Start of Data listing
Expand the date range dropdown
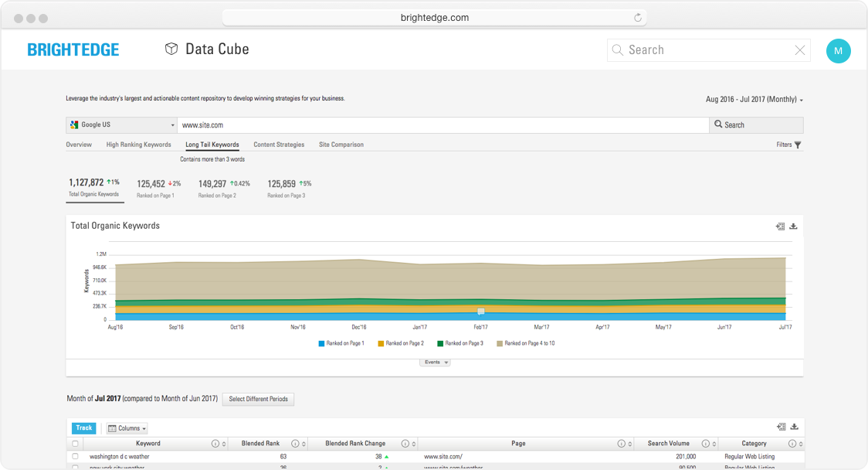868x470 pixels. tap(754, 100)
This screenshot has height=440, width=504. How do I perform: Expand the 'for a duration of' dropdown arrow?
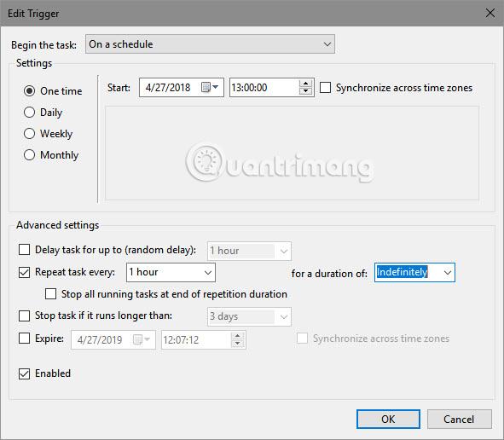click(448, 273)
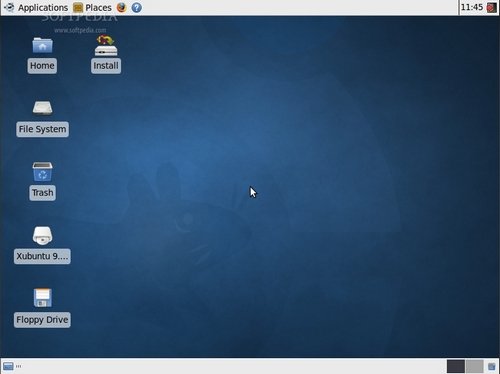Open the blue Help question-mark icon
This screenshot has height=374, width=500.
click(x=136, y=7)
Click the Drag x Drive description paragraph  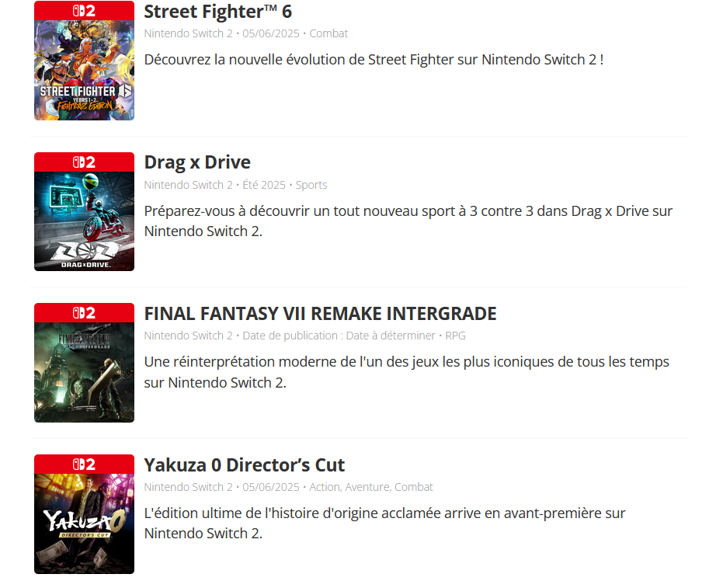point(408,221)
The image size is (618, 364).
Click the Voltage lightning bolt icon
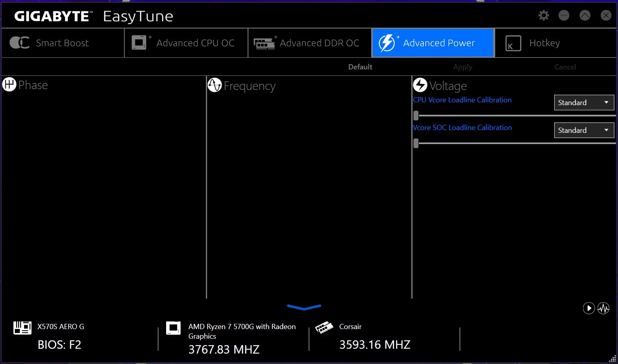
End of Data listing
With the pictures left out, output the lines from the one containing "The image size is (618, 364)." through the last line of the records above, exactly as they are.

The image size is (618, 364).
Click the Voltage lightning bolt icon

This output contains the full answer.